Stored data:
=====
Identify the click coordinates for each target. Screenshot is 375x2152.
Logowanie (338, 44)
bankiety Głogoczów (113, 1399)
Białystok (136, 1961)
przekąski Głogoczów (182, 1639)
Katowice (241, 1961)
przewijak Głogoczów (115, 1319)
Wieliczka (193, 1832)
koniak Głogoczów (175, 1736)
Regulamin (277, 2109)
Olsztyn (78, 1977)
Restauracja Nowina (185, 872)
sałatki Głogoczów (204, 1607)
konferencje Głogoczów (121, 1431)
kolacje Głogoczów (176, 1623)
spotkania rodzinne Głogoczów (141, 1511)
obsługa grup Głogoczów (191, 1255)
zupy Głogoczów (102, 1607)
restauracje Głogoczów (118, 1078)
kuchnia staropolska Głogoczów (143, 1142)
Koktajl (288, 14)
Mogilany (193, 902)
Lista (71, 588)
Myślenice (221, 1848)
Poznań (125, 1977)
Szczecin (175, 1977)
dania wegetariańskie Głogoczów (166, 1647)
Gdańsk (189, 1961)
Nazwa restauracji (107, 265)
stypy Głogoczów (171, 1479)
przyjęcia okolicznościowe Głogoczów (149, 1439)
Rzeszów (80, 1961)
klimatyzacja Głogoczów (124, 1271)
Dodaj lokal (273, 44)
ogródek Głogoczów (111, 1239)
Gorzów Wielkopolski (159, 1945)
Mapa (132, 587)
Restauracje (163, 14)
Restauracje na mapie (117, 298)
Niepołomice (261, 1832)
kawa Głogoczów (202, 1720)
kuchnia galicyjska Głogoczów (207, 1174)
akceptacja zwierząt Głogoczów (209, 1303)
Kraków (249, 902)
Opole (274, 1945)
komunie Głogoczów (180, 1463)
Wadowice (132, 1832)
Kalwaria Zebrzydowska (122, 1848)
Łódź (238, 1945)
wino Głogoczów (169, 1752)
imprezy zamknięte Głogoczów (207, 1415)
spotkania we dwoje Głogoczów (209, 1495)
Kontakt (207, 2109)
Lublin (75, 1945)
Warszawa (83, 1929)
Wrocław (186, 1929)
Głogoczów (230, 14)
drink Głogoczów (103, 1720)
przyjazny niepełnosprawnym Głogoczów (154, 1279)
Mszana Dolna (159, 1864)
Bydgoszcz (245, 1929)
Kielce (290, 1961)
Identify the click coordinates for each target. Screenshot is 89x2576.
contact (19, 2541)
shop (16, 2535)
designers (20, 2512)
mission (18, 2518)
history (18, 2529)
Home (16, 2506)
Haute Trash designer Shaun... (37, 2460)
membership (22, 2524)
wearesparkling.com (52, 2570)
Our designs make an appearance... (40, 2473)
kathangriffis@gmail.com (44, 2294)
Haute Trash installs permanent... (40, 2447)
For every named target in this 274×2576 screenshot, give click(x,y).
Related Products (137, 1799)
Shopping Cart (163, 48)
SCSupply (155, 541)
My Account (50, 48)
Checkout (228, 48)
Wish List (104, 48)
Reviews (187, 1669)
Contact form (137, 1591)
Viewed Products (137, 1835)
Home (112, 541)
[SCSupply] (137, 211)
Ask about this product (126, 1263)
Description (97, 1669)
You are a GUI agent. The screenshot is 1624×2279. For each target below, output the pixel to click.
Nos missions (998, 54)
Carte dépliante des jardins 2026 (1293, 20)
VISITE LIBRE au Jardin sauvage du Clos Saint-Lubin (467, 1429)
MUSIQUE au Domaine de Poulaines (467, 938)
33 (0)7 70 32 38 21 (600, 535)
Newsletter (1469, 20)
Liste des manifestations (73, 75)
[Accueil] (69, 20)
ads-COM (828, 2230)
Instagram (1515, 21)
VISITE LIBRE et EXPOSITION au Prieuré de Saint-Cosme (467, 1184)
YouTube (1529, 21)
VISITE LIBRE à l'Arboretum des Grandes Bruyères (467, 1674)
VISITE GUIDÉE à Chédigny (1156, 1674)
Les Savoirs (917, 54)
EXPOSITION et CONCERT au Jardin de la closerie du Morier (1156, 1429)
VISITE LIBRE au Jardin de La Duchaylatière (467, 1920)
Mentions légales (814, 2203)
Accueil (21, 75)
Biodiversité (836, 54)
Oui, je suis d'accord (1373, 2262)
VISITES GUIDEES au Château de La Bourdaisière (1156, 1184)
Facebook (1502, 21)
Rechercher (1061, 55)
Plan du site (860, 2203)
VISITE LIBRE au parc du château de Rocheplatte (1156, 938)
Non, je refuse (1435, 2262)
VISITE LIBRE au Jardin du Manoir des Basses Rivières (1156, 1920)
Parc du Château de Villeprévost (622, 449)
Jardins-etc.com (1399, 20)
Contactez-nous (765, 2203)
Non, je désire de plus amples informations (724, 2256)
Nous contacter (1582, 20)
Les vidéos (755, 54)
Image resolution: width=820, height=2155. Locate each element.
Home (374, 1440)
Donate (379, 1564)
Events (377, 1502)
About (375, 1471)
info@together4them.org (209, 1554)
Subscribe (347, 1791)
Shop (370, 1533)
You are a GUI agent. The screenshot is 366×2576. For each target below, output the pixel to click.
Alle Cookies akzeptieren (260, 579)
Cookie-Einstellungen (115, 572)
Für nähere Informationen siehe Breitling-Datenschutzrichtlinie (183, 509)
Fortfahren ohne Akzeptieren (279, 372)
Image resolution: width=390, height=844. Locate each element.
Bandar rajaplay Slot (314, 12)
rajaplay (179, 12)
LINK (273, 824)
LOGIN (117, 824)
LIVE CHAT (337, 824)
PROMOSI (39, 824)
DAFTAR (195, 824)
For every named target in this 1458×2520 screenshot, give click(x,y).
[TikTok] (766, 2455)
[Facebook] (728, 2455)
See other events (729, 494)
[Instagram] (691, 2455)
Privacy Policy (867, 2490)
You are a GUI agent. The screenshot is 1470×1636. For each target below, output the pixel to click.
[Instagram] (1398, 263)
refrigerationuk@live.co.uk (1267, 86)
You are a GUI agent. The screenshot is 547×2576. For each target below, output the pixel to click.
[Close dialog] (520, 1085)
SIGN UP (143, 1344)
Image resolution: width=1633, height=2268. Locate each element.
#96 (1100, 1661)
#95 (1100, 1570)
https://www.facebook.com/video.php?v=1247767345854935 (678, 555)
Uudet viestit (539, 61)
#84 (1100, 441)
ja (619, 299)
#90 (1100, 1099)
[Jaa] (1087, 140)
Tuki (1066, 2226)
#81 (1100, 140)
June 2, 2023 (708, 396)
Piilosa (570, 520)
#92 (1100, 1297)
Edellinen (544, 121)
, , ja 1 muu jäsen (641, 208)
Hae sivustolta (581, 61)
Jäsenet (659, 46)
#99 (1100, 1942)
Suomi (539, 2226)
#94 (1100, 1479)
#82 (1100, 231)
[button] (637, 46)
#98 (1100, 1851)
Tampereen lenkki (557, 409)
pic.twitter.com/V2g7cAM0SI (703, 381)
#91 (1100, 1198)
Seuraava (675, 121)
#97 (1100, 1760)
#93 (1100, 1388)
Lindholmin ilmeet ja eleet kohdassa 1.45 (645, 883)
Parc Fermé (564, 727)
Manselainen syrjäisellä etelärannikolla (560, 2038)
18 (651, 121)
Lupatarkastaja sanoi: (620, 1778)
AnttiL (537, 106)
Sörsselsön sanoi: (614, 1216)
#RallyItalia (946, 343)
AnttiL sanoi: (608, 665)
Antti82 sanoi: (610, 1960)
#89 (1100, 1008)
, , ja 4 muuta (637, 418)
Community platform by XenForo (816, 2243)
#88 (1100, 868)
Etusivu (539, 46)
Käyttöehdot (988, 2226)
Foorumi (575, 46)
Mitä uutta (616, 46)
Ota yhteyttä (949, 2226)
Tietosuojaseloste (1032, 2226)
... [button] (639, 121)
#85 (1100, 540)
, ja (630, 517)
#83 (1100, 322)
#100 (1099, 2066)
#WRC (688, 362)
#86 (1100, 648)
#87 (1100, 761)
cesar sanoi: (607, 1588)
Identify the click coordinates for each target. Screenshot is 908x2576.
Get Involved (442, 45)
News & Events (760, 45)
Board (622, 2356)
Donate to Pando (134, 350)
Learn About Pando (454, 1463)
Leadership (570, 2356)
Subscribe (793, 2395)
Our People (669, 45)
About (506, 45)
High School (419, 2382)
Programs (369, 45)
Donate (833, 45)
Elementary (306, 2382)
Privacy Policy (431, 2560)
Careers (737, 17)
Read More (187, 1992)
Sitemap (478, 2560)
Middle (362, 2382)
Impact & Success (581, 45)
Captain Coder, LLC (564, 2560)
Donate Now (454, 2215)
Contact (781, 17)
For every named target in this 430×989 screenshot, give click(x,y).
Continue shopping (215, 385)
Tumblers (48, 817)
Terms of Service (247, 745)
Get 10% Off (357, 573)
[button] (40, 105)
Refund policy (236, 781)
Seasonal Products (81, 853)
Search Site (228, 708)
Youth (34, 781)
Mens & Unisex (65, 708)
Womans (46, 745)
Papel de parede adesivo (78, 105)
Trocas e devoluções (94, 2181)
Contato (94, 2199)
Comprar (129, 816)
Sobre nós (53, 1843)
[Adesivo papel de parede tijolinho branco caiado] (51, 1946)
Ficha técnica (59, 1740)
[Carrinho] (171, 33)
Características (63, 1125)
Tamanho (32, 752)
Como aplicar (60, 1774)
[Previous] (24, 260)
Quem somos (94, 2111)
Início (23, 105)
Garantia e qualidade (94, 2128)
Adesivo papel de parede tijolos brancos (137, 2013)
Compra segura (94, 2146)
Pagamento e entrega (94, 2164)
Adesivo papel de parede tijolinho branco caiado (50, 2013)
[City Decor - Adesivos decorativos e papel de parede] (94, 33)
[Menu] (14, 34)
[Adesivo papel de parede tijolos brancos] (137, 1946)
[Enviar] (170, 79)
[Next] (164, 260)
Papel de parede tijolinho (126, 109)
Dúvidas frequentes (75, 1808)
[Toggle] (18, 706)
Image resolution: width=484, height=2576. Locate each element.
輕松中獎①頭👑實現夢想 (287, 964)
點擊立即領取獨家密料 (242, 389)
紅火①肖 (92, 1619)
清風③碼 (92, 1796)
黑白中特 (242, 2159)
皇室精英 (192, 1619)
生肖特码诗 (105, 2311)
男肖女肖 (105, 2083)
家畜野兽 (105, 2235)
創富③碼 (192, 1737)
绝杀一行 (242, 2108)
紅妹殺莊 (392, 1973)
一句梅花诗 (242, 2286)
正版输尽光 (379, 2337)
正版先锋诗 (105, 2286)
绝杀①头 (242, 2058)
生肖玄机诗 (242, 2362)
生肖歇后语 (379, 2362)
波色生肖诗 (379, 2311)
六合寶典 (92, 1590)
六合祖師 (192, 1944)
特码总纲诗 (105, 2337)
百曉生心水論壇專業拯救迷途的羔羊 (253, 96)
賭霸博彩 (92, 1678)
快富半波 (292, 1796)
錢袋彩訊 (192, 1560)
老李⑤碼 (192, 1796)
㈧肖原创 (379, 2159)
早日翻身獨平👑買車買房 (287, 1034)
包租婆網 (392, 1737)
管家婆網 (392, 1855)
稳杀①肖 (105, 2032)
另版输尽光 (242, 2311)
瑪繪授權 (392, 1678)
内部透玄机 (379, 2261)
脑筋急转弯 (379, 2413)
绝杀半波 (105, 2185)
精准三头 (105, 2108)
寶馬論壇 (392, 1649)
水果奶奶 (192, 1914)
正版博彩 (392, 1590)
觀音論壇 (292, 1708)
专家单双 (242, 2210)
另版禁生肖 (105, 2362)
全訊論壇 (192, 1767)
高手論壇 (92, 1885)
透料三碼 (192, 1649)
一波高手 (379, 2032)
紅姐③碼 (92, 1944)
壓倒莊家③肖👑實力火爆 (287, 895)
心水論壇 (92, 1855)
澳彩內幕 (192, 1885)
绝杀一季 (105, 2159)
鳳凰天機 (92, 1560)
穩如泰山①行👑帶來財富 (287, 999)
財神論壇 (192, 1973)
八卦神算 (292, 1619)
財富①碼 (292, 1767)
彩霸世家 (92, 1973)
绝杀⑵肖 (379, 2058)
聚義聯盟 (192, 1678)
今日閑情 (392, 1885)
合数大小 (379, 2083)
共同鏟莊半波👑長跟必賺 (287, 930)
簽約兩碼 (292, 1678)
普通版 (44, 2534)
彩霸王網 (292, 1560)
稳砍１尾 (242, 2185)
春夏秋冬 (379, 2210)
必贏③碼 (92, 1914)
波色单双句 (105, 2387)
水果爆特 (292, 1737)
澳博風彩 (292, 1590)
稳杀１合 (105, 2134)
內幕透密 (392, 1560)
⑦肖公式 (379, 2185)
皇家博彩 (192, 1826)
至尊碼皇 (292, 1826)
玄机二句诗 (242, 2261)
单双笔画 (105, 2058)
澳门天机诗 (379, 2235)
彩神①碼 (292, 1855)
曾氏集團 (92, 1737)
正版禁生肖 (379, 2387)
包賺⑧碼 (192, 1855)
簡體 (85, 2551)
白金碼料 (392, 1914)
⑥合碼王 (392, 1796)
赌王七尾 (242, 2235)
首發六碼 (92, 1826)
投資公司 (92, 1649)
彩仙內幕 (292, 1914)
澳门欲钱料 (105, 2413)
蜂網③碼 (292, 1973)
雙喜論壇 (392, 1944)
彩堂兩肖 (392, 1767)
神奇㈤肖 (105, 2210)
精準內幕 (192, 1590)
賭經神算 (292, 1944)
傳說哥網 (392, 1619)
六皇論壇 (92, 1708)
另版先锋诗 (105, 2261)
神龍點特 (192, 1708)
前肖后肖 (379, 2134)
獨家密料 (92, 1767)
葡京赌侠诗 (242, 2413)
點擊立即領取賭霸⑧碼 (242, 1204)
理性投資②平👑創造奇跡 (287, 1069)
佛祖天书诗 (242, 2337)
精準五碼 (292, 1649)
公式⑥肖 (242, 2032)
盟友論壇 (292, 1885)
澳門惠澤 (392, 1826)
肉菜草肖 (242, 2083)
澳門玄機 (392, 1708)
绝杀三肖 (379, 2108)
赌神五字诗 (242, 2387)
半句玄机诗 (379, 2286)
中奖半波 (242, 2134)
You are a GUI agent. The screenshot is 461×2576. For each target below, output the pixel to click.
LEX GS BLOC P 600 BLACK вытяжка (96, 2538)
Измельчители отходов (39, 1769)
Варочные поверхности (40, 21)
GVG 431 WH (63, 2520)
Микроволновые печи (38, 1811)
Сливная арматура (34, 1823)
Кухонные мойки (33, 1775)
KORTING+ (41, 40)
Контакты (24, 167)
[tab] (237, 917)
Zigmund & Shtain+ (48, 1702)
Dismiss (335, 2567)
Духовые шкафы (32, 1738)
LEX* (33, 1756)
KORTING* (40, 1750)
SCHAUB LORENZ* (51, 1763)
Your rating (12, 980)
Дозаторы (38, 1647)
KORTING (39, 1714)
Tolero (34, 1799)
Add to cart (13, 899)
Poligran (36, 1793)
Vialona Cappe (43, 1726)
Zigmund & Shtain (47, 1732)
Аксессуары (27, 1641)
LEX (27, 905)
=====
* [Exercise brief]
The required output is every line above from the one with "[TikTok] (766, 2455)" down to the one with "SIGN UP (143, 1344)", restated word for word, ends included.

* [Response to this exercise]
[TikTok] (766, 2455)
[Facebook] (728, 2455)
See other events (729, 494)
[Instagram] (691, 2455)
Privacy Policy (867, 2490)
You are a GUI agent. The screenshot is 1470×1636. For each target below, output the pixel to click.
[Instagram] (1398, 263)
refrigerationuk@live.co.uk (1267, 86)
You are a GUI agent. The screenshot is 547×2576. For each target below, output the pixel to click.
[Close dialog] (520, 1085)
SIGN UP (143, 1344)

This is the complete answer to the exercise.